For the listing below, the answer is an exact retyping of the lines from the one with "Where should I" through the one with "Task: Open the sidebar three-dots more menu", both included, without pictures.

(Given data)

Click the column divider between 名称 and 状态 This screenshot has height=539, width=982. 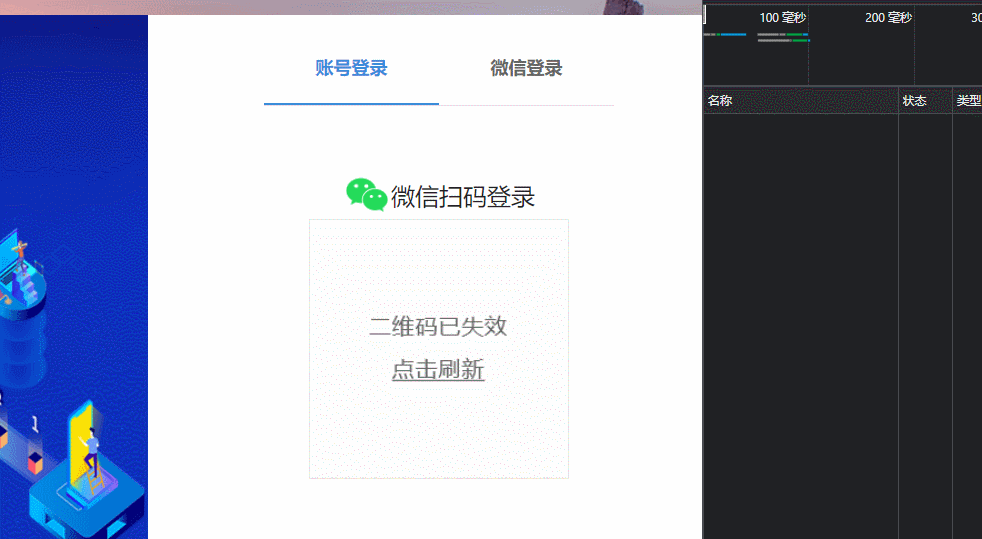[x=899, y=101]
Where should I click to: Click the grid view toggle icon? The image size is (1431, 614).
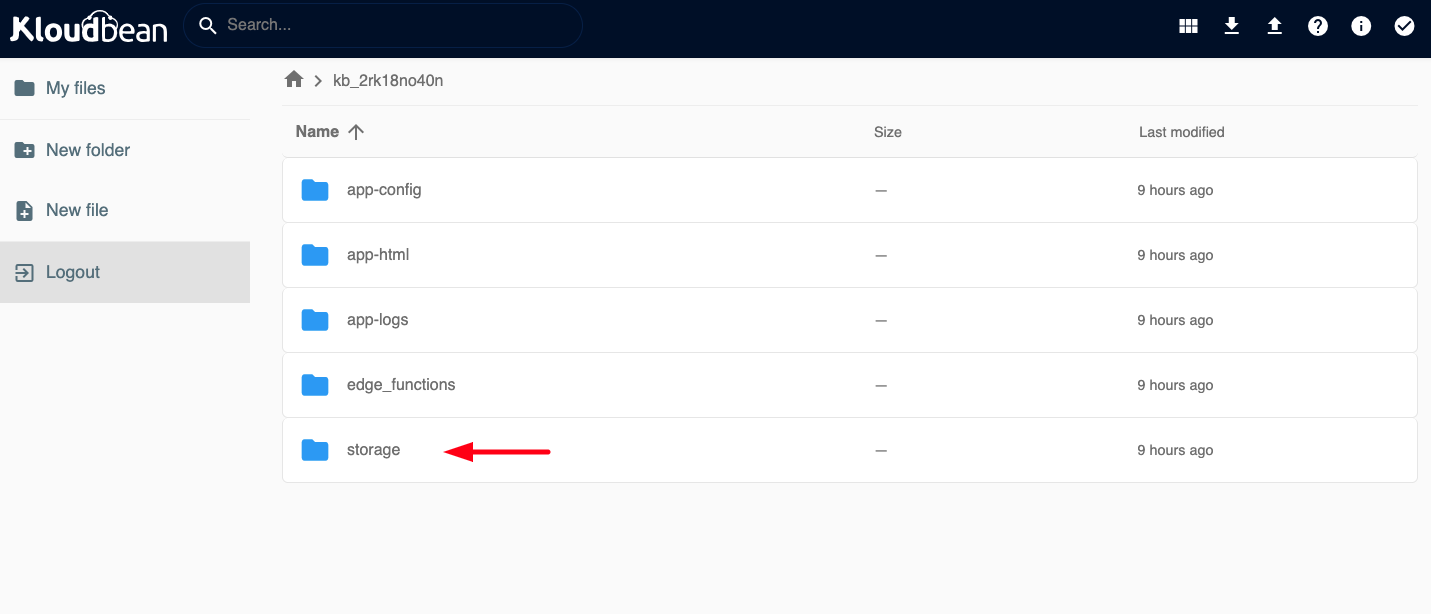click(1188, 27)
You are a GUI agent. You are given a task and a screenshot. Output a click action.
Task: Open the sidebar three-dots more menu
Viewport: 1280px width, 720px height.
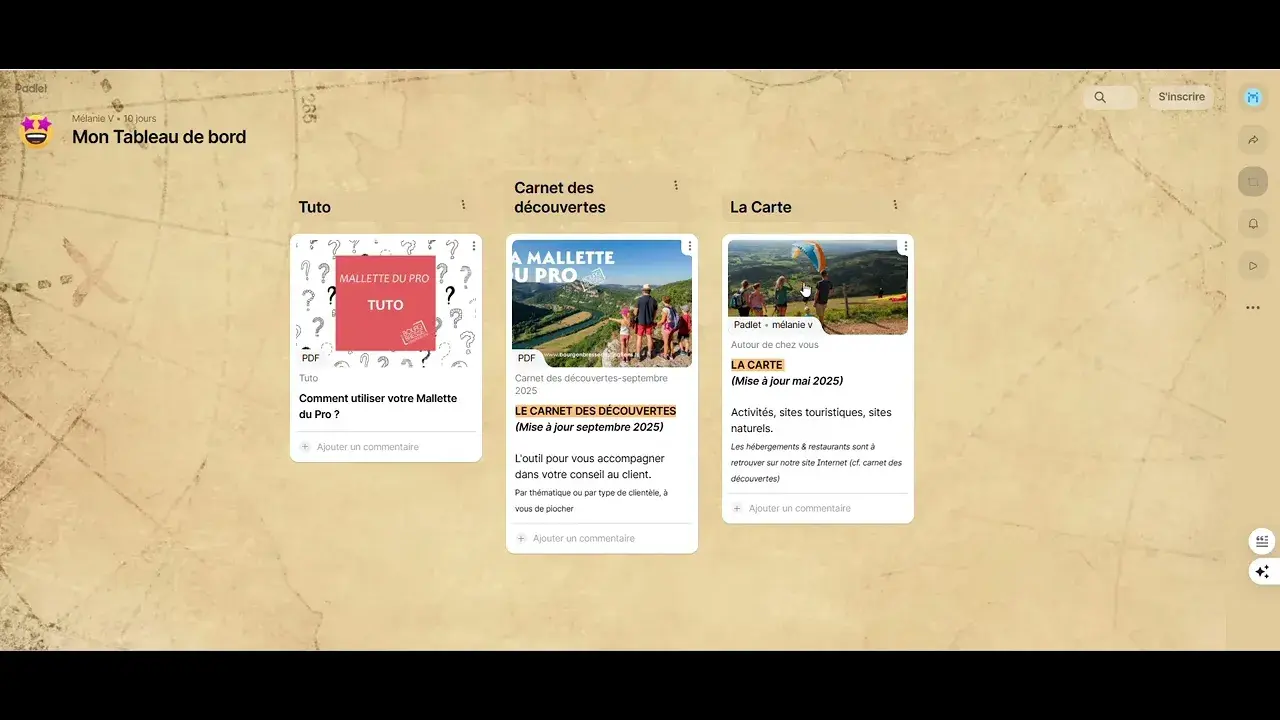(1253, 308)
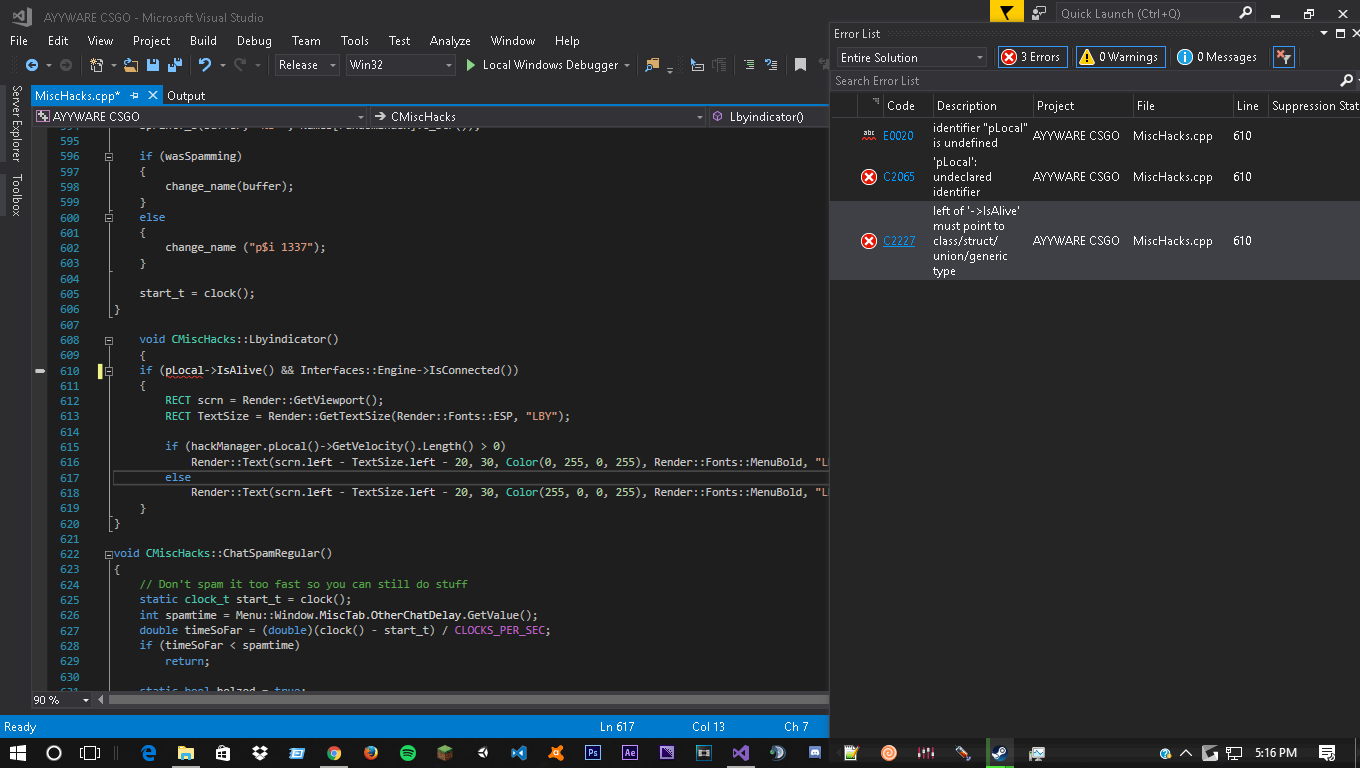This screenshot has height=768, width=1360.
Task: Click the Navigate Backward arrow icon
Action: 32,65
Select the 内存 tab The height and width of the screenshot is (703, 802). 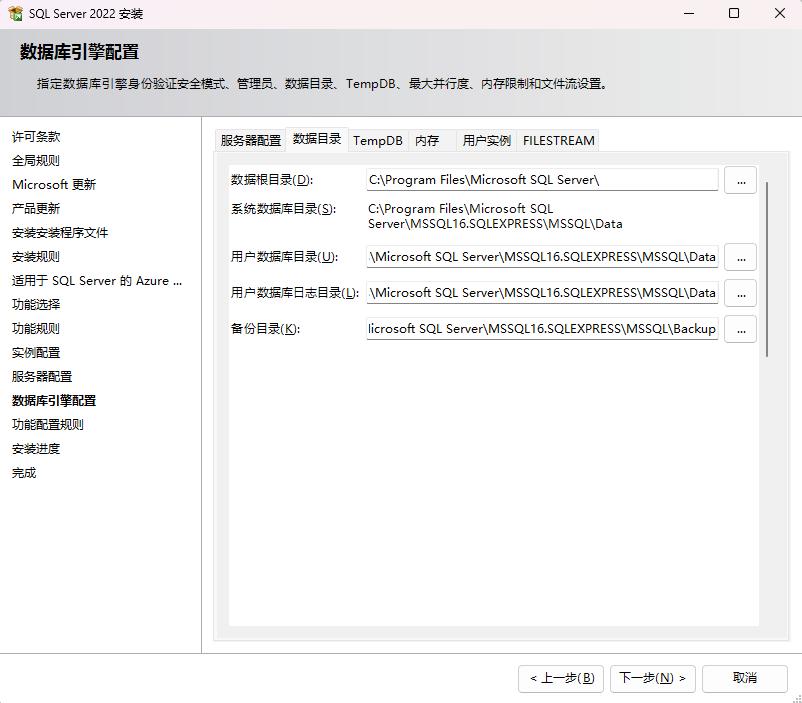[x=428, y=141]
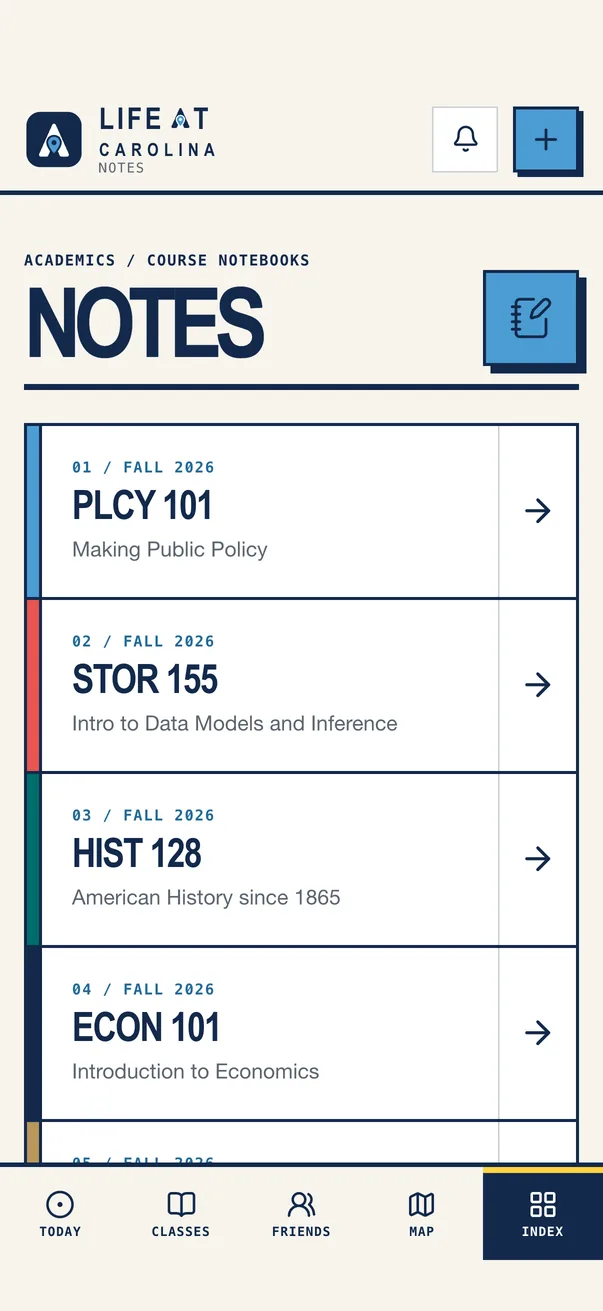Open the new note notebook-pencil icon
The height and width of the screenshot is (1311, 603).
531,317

(End Given data)

# [Answer to this problem]
Where should I click to: Click the grid view toggle icon? The image size is (1431, 614).
click(1188, 27)
You are a GUI agent. You are given a task and a screenshot. Output a click action.
Task: Open the sidebar three-dots more menu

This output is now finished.